Il devrait y avoir un avis avant la diffusion du film: toute ressemblance avec des personnages ayant réellement existé ne saurait être que fortuite....
Car cet atrabilaire bipolaire et loqueteux qu'Andreï Konchalovski met magnifiquement en scène n'a probablement pas grand chose à voir avec le vrai Michel Ange; c'est en fait la figure même de l'artiste (pas vraiment maudit puisqu'il est le fournisseur préféré des Papes.... mais en tous cas torturé) que décrit le metteur en scène dans une optique totalement russe, retour aux sources pour quelqu'un qui a probablement pas mal gaspillé son talent à Hollywood. Il a 83 ans: il aura au moins réalisé, dans cette superproduction italo-russe, un film digne de ses origines (n'oublions pas que c'est le fils de Sergueï Mikhalkov, et le frère du très soviétique metteur en scène Nikita Mikhalkov).

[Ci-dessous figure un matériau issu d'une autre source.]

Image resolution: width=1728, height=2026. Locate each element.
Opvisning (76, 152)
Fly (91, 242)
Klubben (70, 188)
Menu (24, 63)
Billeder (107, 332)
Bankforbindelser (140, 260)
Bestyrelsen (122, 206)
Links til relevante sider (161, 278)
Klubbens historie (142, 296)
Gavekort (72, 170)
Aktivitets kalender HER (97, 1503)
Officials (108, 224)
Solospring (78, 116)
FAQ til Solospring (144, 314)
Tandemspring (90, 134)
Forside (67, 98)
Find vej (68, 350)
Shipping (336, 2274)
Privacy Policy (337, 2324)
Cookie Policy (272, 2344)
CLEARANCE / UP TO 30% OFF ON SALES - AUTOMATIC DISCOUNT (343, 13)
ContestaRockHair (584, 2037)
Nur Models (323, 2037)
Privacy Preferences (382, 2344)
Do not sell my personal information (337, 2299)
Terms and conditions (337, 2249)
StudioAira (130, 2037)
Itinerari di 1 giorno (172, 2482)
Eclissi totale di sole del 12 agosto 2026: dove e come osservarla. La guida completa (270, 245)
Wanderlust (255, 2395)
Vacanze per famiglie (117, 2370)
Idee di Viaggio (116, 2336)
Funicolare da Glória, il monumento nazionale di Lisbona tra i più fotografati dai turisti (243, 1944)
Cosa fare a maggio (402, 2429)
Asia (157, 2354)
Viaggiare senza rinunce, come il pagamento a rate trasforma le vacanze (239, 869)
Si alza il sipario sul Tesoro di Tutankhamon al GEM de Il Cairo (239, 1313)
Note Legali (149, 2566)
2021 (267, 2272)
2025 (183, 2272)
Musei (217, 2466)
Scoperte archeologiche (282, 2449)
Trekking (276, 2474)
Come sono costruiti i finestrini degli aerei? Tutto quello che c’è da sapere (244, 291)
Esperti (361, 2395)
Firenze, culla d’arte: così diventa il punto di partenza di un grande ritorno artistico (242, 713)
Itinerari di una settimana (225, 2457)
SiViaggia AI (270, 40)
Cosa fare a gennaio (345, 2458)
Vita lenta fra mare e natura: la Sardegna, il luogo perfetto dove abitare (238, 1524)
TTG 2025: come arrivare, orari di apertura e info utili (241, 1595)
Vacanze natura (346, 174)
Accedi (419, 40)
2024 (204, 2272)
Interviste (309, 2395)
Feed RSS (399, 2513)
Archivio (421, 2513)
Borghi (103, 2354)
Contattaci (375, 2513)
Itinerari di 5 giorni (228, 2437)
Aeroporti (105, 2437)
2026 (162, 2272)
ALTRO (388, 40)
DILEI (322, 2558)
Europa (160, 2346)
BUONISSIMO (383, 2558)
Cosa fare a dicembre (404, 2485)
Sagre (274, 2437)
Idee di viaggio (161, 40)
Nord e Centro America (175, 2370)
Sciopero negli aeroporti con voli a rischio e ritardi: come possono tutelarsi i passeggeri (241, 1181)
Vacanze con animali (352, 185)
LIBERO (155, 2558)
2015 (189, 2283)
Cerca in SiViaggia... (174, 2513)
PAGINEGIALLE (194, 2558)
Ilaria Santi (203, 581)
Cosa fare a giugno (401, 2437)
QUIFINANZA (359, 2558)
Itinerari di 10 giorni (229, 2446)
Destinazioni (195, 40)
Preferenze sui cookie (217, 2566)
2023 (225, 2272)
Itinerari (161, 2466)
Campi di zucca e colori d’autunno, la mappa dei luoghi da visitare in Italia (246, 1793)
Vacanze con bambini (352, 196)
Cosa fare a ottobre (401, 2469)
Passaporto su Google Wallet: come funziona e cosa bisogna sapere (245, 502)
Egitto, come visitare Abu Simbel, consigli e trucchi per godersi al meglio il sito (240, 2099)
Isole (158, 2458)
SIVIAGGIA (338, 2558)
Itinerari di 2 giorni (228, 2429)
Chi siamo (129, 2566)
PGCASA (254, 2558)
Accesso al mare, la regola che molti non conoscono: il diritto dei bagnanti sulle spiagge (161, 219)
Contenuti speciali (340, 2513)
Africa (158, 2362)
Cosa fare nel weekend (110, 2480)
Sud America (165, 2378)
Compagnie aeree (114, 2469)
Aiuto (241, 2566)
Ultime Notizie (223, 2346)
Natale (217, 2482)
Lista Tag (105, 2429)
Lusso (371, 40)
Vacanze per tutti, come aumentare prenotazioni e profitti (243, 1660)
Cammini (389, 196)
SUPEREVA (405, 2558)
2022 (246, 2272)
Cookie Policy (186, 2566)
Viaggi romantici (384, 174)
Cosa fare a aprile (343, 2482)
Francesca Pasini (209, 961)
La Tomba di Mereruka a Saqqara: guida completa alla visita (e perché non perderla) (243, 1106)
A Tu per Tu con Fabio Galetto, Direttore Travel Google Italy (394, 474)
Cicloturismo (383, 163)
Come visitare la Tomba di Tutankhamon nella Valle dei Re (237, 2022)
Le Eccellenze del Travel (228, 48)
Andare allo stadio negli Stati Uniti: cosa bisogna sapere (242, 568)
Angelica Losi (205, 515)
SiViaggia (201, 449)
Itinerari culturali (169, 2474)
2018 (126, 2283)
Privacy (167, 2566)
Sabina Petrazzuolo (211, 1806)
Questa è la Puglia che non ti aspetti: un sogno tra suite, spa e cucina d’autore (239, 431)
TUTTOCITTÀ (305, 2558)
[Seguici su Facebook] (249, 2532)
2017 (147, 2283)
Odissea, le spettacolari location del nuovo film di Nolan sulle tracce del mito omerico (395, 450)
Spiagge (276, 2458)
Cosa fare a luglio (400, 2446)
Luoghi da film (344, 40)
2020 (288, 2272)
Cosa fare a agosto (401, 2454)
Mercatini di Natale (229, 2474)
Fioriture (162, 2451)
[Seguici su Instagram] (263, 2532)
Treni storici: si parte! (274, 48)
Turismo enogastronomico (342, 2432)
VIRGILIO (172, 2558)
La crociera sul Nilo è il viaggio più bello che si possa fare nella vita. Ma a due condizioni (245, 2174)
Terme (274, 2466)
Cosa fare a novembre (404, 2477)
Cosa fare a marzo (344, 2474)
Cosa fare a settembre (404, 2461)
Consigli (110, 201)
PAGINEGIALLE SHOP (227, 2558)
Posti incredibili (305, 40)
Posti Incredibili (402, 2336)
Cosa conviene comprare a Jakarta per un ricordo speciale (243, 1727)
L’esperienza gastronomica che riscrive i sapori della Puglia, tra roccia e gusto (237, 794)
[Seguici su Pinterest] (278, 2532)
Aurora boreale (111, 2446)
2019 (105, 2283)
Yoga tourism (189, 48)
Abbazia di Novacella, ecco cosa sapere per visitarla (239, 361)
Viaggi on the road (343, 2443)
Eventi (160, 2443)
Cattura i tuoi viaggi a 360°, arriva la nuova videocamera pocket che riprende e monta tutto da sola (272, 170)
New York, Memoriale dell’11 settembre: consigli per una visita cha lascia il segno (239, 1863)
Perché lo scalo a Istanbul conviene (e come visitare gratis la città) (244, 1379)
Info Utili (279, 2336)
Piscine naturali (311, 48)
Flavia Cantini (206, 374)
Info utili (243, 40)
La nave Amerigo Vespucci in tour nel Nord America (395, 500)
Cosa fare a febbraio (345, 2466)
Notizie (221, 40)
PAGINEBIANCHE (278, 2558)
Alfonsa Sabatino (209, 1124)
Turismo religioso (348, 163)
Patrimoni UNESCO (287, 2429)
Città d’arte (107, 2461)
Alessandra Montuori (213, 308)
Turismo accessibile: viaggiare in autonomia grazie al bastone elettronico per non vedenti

L'artiste, éternel insatisfait de lui même. Arrogant, certes, vis à vis des autres, revendiquant son statut de "plus grand", mais voulant indéfiniment reprendre son travail, le modifier, le perfectionner, au grand dam de ses sponsors. Insatisfait de sa chapelle Sixtine!!! Dépendant des mécènes, tiraillé entre la famille Della Rovere de l'ancien Pape, son protecteur et celle des Médicis, le nouveau Pape, le nouveau bailleur de fonds.... Tiraillé, déchiré, à la limite de la misère (mais il entretient sa famille, un père et une tripotée de frères dont un moine admirateur de Savonarole), colérique, dépressif, et puis il n'aime pas se laver....c'est un personnage qui appartient bien plus à l'univers d'Andrei Roublev (rappelons que Konchalovski a commencé sa carrière cinématographique auprès d'Andreï Tarkovski) qu'à l'élégante Renaissance des films en costume.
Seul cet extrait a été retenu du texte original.